Exercise:
For the entries below, the result should be an exact transcription of the lines from the one with "Open application settings gear at top right" up to and including the one with "Task: Open the Model", and only those.

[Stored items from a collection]

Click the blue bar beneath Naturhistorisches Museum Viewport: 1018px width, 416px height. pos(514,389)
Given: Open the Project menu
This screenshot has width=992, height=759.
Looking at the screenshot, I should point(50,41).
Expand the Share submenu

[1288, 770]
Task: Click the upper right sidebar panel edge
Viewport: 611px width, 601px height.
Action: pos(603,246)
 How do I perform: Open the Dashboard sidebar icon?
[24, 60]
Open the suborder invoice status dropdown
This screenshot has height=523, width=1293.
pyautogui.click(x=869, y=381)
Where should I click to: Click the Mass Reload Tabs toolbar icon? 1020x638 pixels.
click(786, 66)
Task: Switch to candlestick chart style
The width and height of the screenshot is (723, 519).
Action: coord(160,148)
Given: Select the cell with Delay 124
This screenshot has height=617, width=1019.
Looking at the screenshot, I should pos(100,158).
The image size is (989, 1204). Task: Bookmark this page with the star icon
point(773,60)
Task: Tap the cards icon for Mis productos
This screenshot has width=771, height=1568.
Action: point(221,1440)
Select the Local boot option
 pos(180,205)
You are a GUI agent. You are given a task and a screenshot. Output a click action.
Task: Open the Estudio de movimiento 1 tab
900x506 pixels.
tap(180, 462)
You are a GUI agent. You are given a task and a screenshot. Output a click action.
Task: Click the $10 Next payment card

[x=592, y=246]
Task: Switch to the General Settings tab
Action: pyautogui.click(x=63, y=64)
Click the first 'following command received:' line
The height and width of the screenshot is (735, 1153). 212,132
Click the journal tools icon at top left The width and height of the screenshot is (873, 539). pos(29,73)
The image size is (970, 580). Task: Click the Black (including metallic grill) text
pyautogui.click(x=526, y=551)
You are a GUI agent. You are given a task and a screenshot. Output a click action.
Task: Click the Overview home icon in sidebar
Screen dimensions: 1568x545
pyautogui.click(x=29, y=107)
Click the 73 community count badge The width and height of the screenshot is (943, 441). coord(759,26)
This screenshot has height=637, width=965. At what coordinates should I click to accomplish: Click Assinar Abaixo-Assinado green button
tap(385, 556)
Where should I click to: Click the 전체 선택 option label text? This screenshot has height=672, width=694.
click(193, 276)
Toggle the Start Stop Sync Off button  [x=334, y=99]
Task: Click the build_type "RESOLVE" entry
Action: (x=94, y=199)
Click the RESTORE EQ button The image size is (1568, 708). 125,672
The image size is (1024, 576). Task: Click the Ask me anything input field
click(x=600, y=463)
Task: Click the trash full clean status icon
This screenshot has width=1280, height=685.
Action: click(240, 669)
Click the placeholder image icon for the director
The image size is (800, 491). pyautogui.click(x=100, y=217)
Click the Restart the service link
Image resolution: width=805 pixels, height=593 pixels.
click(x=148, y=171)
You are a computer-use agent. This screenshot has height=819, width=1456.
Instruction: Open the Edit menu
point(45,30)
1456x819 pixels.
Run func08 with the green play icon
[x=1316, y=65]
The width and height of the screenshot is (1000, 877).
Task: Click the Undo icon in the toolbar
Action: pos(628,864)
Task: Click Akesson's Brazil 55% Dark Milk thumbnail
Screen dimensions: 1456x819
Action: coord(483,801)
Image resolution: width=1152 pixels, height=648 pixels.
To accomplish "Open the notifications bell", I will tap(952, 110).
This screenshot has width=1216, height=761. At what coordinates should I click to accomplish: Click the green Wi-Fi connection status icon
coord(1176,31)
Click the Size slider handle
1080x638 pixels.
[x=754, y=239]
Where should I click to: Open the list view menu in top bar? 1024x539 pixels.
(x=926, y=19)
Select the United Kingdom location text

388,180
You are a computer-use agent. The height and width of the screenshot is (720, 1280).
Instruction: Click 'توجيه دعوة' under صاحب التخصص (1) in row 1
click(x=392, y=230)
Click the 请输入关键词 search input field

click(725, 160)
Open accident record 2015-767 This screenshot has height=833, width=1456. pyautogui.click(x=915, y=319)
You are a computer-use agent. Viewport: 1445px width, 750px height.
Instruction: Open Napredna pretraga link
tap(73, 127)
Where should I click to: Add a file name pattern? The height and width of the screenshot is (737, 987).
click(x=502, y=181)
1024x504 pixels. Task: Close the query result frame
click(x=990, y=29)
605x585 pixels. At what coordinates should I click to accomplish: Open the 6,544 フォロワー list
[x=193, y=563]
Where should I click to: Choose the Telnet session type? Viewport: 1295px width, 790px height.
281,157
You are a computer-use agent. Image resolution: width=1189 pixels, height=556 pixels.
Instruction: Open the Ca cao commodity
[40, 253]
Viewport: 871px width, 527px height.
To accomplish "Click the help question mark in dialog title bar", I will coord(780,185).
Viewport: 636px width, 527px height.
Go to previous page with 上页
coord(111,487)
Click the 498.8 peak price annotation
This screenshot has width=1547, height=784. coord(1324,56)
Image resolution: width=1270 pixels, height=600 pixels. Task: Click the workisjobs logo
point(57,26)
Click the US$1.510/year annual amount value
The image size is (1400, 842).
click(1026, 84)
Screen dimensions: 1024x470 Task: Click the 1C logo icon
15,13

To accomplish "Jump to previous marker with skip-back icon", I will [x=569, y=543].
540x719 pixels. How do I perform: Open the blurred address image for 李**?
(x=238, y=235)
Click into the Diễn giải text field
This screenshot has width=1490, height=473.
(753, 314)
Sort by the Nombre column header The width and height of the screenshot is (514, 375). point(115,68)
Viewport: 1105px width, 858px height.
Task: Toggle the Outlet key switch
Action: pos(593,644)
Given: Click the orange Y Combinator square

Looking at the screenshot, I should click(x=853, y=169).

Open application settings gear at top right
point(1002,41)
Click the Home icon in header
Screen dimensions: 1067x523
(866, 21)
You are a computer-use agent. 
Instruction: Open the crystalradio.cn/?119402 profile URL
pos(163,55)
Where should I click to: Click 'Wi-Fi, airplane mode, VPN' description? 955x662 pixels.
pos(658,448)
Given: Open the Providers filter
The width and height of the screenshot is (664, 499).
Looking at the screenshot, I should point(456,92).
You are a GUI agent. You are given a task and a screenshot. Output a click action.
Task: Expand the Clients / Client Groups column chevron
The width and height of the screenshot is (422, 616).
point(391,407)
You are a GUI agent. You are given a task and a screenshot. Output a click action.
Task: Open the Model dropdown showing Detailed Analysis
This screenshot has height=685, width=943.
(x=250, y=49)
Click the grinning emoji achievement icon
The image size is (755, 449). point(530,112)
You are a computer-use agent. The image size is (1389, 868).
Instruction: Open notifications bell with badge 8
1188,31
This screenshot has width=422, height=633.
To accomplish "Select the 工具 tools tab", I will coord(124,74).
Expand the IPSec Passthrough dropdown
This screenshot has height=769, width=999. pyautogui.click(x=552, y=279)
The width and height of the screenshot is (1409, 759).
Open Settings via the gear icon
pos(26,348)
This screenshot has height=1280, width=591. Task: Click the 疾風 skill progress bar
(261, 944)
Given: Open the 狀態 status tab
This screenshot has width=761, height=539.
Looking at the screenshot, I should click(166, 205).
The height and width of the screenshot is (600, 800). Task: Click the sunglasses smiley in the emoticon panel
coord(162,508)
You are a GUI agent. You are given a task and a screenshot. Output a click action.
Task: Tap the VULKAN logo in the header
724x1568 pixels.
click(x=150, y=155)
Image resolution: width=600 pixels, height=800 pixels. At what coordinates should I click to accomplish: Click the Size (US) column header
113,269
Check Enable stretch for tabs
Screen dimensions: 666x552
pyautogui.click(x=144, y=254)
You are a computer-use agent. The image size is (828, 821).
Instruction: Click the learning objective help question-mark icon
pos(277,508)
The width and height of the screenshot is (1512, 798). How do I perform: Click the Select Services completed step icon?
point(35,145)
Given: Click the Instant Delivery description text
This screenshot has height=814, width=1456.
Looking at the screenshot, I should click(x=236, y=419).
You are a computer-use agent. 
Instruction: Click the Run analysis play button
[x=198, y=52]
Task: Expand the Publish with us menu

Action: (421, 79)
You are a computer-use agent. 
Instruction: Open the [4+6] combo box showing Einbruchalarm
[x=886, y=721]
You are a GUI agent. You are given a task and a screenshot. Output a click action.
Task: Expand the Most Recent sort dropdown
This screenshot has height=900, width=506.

Task result:
Open application settings gear at top right
point(1002,41)
Click the Home icon in header
Screen dimensions: 1067x523
(866, 21)
You are a computer-use agent. 
Instruction: Open the crystalradio.cn/?119402 profile URL
pos(163,55)
Where should I click to: Click 'Wi-Fi, airplane mode, VPN' description? 955x662 pixels.
pos(658,448)
Given: Open the Providers filter
The width and height of the screenshot is (664, 499).
Looking at the screenshot, I should point(456,92).
You are a GUI agent. You are given a task and a screenshot. Output a click action.
Task: Expand the Clients / Client Groups column chevron
The width and height of the screenshot is (422, 616).
point(391,407)
You are a GUI agent. You are given a task and a screenshot. Output a click action.
Task: Open the Model dropdown showing Detailed Analysis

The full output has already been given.